Hoje, o Talibã 2.0 preparou uma cena quase tão inacreditável quanto a execução do Touro, no sentido oposto. O ex-presidente Hamid Karzai, que modestamente deu o próprio nome ao aeroporto onde hoje se desenrolam as trágicas cenas da retirada americana, foi convidado a negociar com um representante do Talibã, também líder de uma das mais violentas facções, a Rede Hakkani.

Karzai estava sorridente e elegante, com o mesmo tipo de roupa tradicional que levou o estilista Tom Ford a defini-lo em 2002 como “o homem mais chique do mundo”. Naquele tempo, Karzai era um dos mais importantes aliados dos Estados Unidos na guerra ao Talibã e seus comparsas da Al Qaeda.

O ex-presidente estava acompanhado por outra figura conhecida dos americanos, o ex-ministro redundantemente chamado Abdullah Abdullah, chefe da comissão de reconciliação criada pelo governo que desmoronou em um dia, com a entrada dos talibãs em Cabul.

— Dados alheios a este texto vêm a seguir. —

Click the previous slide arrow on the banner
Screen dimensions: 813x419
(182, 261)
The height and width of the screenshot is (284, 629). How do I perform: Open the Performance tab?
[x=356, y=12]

O fato de que políticos como Karzai e Abdullah não tenham fugido, como fez o presidente Ashraf Gani, é uma prova cabal de que o Talibã estava negociando a mudança de regime de forma sistemática e profissional – e provavelmente com alguma dose de participação do Catar, o emirado onde se concentram os líderes que agora começam a voltar ao Afeganistão

Enquanto os líderes talibãs posam de magnânimos e profissionais, a elite burocrática americana tenta empurrar o abacaxi para longe de seu prato. “Fontes” da CIA estão plantando que avisaram o governo da iminência da vitória dos fundamentalistas e até os mais fiéis democratas estão encontrando dificuldade em achar algo de bom para dizer sobre Joe Biden.

“Nem eu nem ninguém vimos nada que indicasse o colapso do exército e do governo em onze dias”, esquivou-se o chefe do estado-maior, general Mark Milley – um dos vários comandantes americanos que estão parecendo, melancolicamente, uma versão piorada dos três patetas.

“A vitória tem mil pais, mas a derrota é orfã”, disse John Kennedy quando assumiu a responsabilidade por um abacaxi que tinha sido gestado no governo anterior, de Dwight Eisenhower, a fracassada invasão da Baía dos Porcos, em 1961.

Largados à própria sorte, os cubanos anticastristas treinados pela CIA foram mortos ou capturados (mas o governo americano negociou um “resgate”: 53 milhões de dólares em alimentos e remédios, doados por empresas, em troca da libertação de 1.103 prisioneiros mandados de volta para os Estados Unidos; o regime cubano só não soltou nove dos líderes da operação).

Por mais terrível que seja a situação em Cabul, sempre há espaço para piorar. Ian Bremmer, do Eurasia Group, fez especulações assustadoras sobre as possibilidades mais negativas.

“Ainda há muitos americanos que queremos tirar de lá. E se houver uma crise de reféns? E se houver troca de tiros? E se americanos forem mortos? Isso destruiria a presidência de Biden”.

E sobre afegãos e afegãs, como as mulheres desesperadas no aeroporto de Cabul?

“Se a única coisa que acontecer for a debacle que estamos assistindo, envolvendo afegãos, não sei se haverá efeitos duradouros para Biden”.

Tradução: se não ficar pior do que já está, os afegãos que se virem.